Use of confocal laser scanning microscopy to evaluate the metal ion removal and destabilization of Enterococcus faecalis biofilms by EDTA and etidronic acid.

Chelating substances bind to metals, forming stable complexes, rendering these essential ions unavailable for microbial metabolism and community stability in biofilms. This action can contribute to the disinfection in endodontic treatments. Through confocal laser scanning microscopy (CLSM), this study quantified the metal ion removal by chelating agents in Enterococcus faecalis biofilms and assessed the impact on community stability. E. faecalis biofilms were grown for 21 days on acrylic coverslips, which the following were immersed in (n = 10): G1) saline solution (control, 5 min); G2) 17% ethylenediaminetetraacetic acid (EDTA, 3 min); and G3) 9% etidronic acid (Dual Rinse HEDP, 5 min). Next, they were stained with Phen Green FL to identify metals, 4',6-diamidino-2-phenylindole (DAPI) to highlight bacterial DNA, and propidium iodide (PI) to mark nucleic acid in cells with damaged membranes. Images were captured (4/sample) by CLSM and analyzed by the software Leica Application Suite X. The individual and total volume of the biofilm-stained components (µm³) and their individual percentages in the biofilms were analyzed using one-way ANOVA with Tukey tests (α < 0.05).
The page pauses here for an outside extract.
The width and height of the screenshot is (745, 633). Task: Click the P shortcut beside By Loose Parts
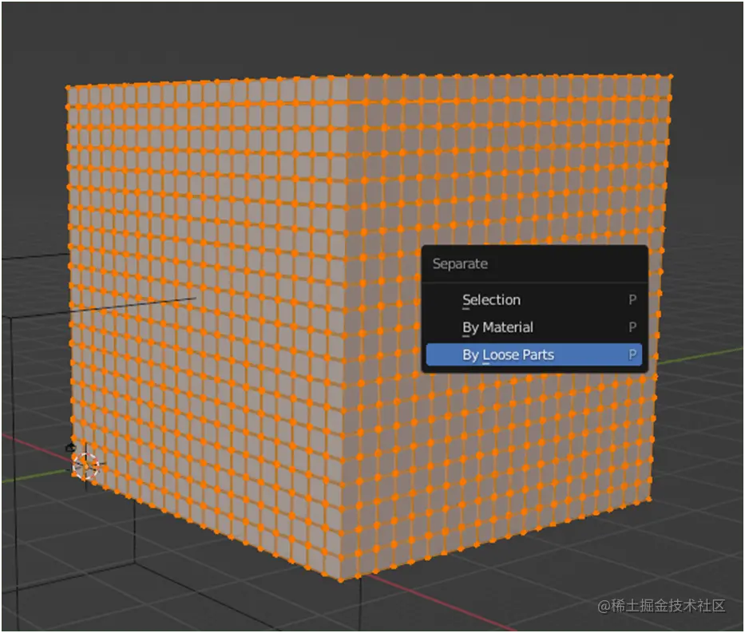point(632,354)
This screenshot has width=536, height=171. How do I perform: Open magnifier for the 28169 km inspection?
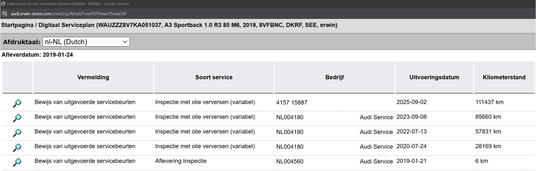click(17, 148)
EDTA caused a higher metal removal (P < 0.05) that potentially destabilized biofilms, causing detachment of bacterial cells. Consequently, EDTA significantly reduced the total cubic volume of biofilms compared to other irrigants (P < 0.05), while control and etidronic acid groups exhibited similarity (P > 0.05). However, the percentages of nucleic acid and metals remained constant in all treatments (P > 0.05). In conclusion, strong chelating solutions, such as EDTA, can remove substantial amounts of metals from biofilms and affect the community stability.